The phone will never be my friend.  I know there are people with CIs who can just chat away on the phone but I assume they don’t have the phone phobia that I have – I just hate the phone and I always have.  The only way I’ll feel comfortable on the phone is if I can perfectly understand every word I hear, so I don’t have to stress out about it.  That’s not the case, so talking on the phone is my absolutely least favorite thing to do.  I can do it – especially with the CapTel phone (this phone captions what the other person is saying, although there’s a bit of a lag and the captions are often not accurate) – but I only use the phone if I absolutely have to, for the shortest amount of time possible.  Like I said though, this is partly because I’ve never been one of those people who likes the phone.  I think a couple of other things play into it for me – the fact that I still have a high frequency loss even with my CIs, and the fact that I hear better with two ears than one.  I know I could probably do some kind of convoluted thing with a neckloop and putting both my CIs on T-coil to get the bilateral effect (I think…I’m not even sure about this) but the phone is just not important enough to me to make that kind of effort.  Give me email or texting, thanks!
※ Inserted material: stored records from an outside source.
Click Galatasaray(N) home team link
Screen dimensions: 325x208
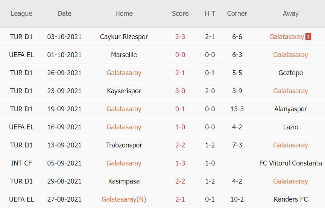pos(124,199)
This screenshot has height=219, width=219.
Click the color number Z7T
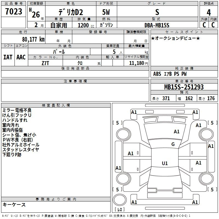coord(45,63)
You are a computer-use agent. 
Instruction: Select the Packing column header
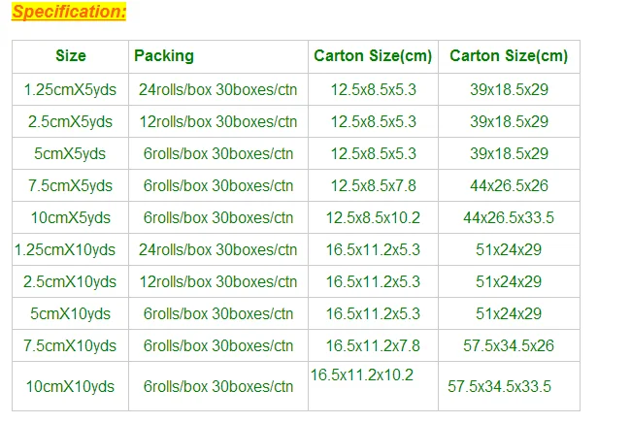pyautogui.click(x=164, y=56)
Music is pretty good now, especially with music I already know.  I do practice listening to music on Pandora – I have a couple stations set up so that they play music I’m familiar with (or that is similar to that music) and I pop some headphones on and just listen.  I find that if I don’t do this, the quality of music does go down for me.  It also sounds better through headphones or Direct Connect.  But it has improved so, so much since the early days of listening with my CIs.  It used to just sound like crashing noise, especially music coming through the television.  For instance, we watch House and the intro song is Teardrop, by Massive Attack.  I always really liked this song before I went deaf, but after my CIs were activated it sounded truly horrific.  To be honest, I usually fast-forward the intro credits/song with our TiVo but lately I’ve been known to let the House intro play through, just so I can enjoy how good that song sounds now!

I’m tempted to do the list of things I can hear now, but yeah, that can be pretty boring to read.  Still though, it’s pretty cool to jump out of my seat when the dryer buzzes (downstairs!!) or to look around and wonder what the heck that noise is, only to see it’s my cat (way over on the couch) licking her paws.  Come on – I never even knew that made a sound!
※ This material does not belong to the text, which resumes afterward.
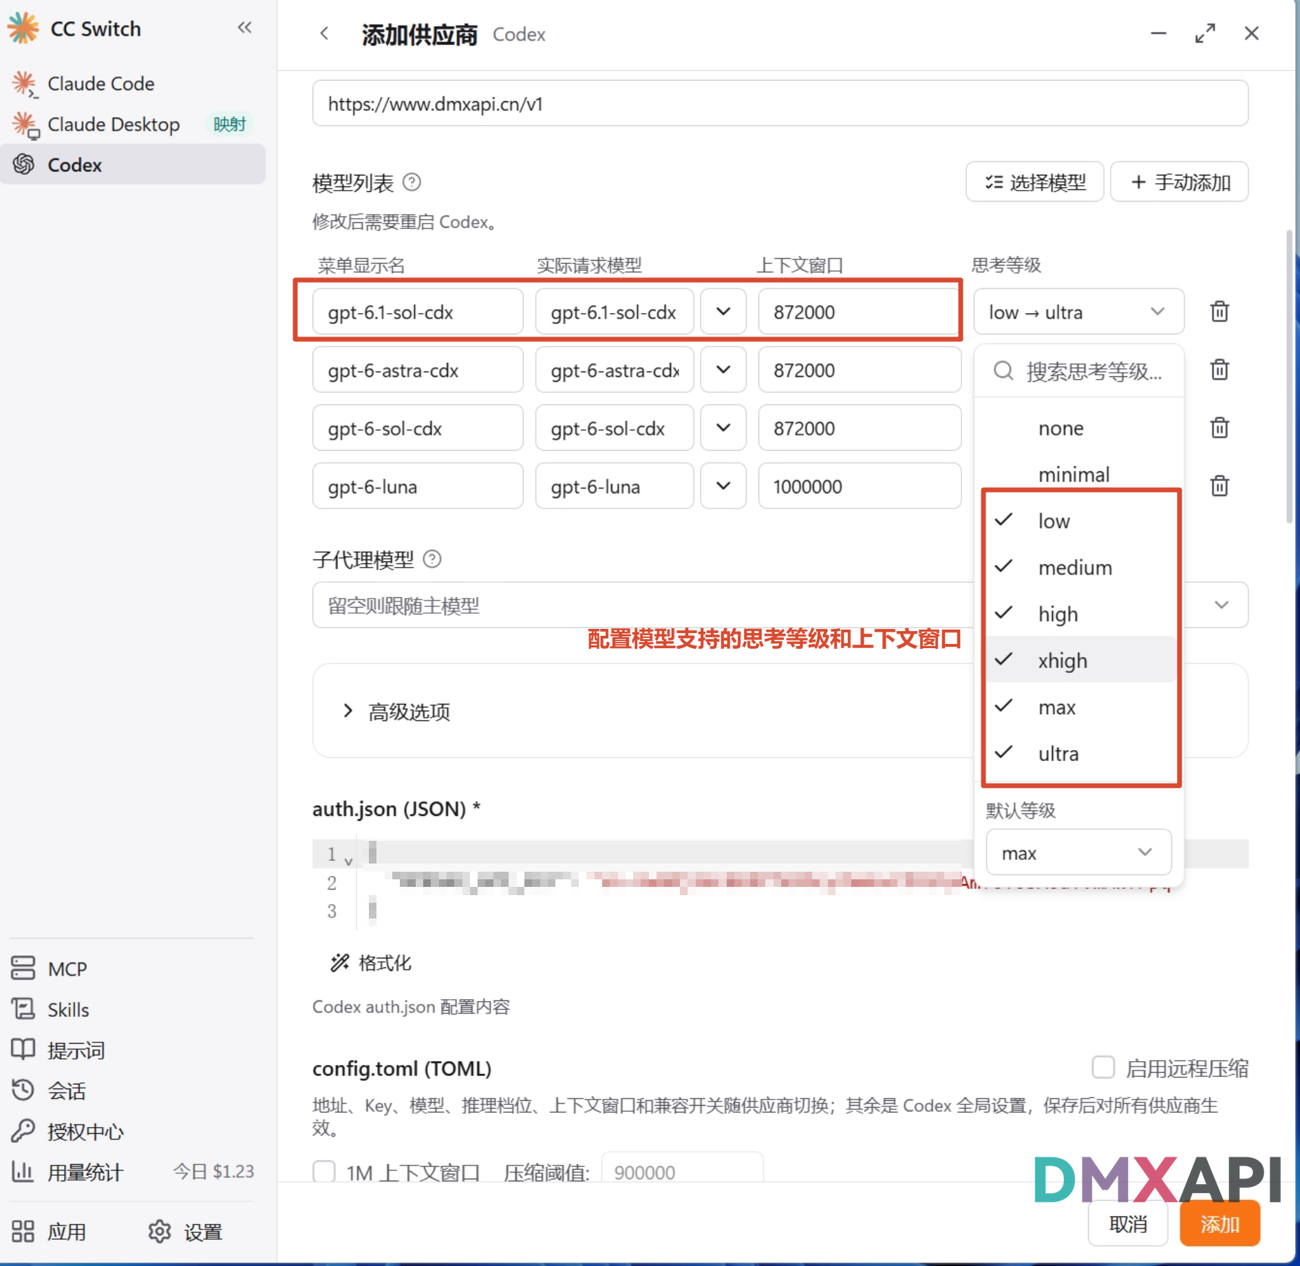This screenshot has width=1300, height=1266.
Task: Enable the 启用远程压缩 checkbox
Action: click(x=1103, y=1067)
I don’t have superhuman hearing though … last night Paige was sputtering and exclaiming about the fact that the neighbors were having a party (on Saturday night, geez) and playing their (crappy, according to her) music too loud.  Dave and I listened for a minute, shrugged and said we didn’t really hear anything.  “But you’re deaf!” was her response, spoken with classic teenage exasperation.  I had to laugh – she’s right about that!
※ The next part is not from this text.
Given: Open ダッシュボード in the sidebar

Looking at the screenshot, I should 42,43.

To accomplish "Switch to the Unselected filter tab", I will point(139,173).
So… identity, something I think I probably talked about before but it could use some updating.  I imagine most people with cochlear implants question their identity sometimes, as far as the “Deaf or not deaf?” question.  Before I went deaf in April 2008, I said I was hard-of-hearing or hearing impaired; that label doesn’t bother me because yeah, my hearing was impaired.  It didn’t offend me to say it.  And now when I wear my CI processors, I hear even better than I did back then…so do I still say I’m hearing impaired?  Nah, I say I’m deaf, because I am.  What I am when I wake up in the morning…I’m deaf.  No big deal, and it doesn’t bother me.

So I’ll usually tell people, “I’m deaf, but I hear through cochlear implants.”  I might explain that it helps me to lip read as well (if I’m dealing with someone that has an accent or a voice I’m not used to, I use every tool I can to help me understand).  Most people accept this without even questioning it and just continue to talk to me as they already were, maybe making sure to look up when they are speaking.  But a few times I’ve had people just stop and get visibly nervous – one guy stopped using his voice completely and would just nod and gesture to me.  That’s fine too – I know sometimes they hear the word ‘deaf’ and just stop listening after that because it can be scary to wonder how to communicate.  If I get a chance, I’ll point out that my CIs do help me to hear to put them at ease.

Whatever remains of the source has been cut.